• [EXERCISE PROMPT]: In the entries below, locate the line with "Instruction: Tap the 旗木卡卡西「须佐能…」name label", then give again that line and all lines after it, exactly, with pictures omitted.

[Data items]

....

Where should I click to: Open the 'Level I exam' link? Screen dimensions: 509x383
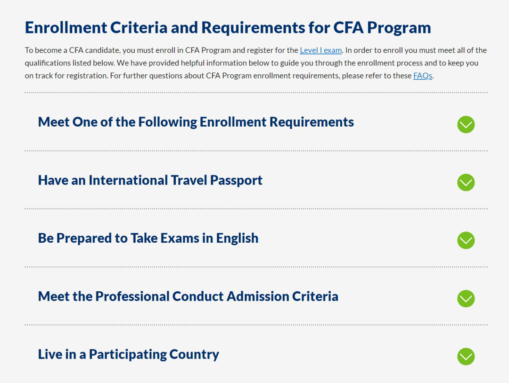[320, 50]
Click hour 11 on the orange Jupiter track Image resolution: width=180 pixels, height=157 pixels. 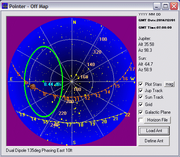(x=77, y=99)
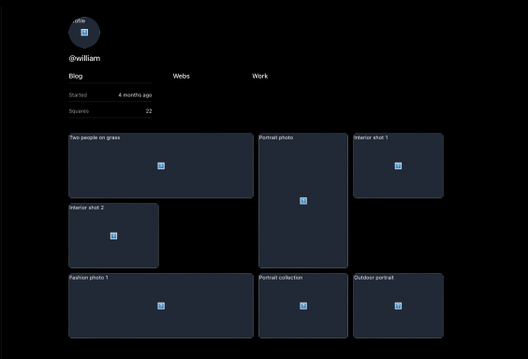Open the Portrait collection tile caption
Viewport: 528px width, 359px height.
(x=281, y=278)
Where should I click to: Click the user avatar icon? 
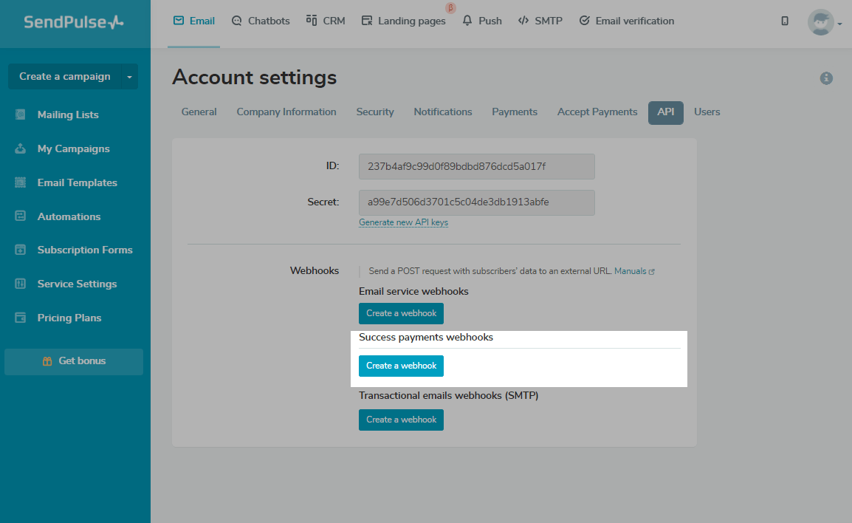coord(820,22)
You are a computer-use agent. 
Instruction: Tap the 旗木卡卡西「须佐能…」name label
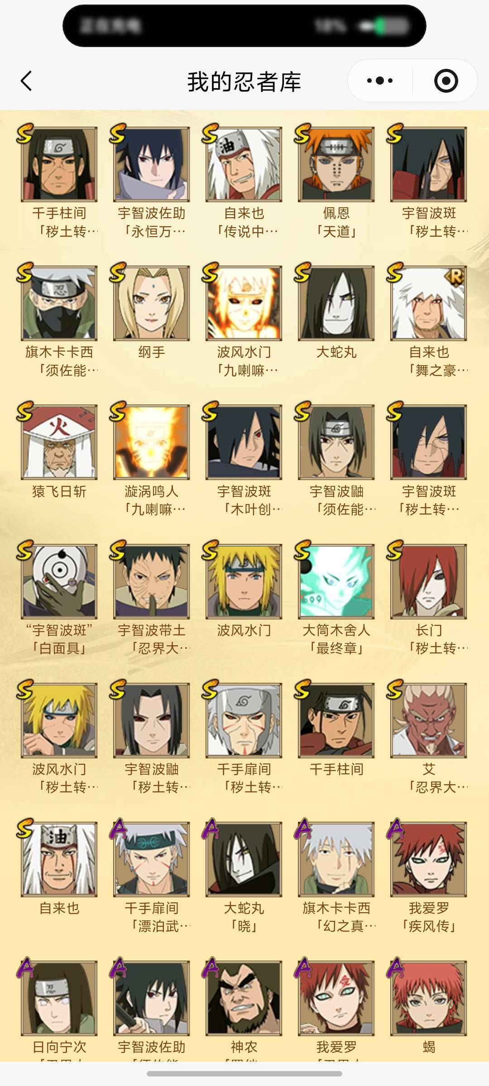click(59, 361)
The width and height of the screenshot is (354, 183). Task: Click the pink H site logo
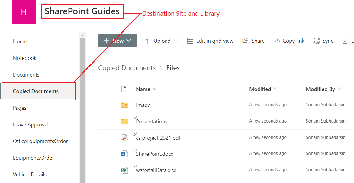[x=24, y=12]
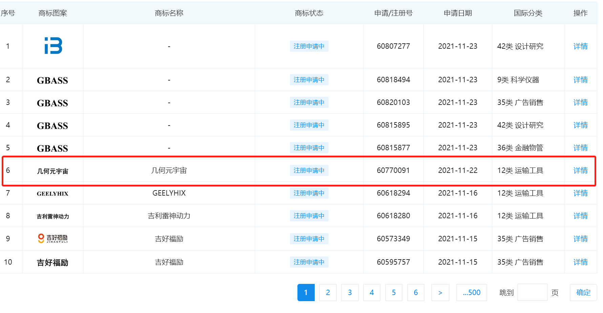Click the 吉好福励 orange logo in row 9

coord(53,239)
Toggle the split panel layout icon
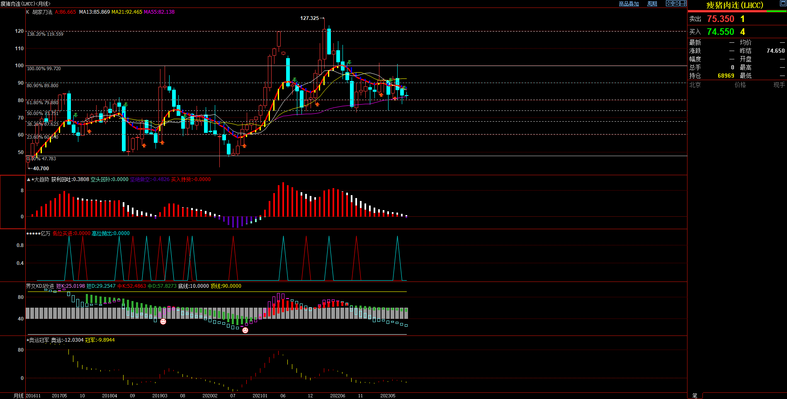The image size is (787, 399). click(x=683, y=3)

....

• [ANSWER SECTION]:
Instruction: Tap the 旗木卡卡西「须佐能…」name label
click(59, 361)
The width and height of the screenshot is (354, 183). Task: Click the pink H site logo
[x=24, y=12]
Click the 吉好福励 orange logo in row 9

coord(53,239)
Toggle the split panel layout icon
The image size is (787, 399). click(x=683, y=3)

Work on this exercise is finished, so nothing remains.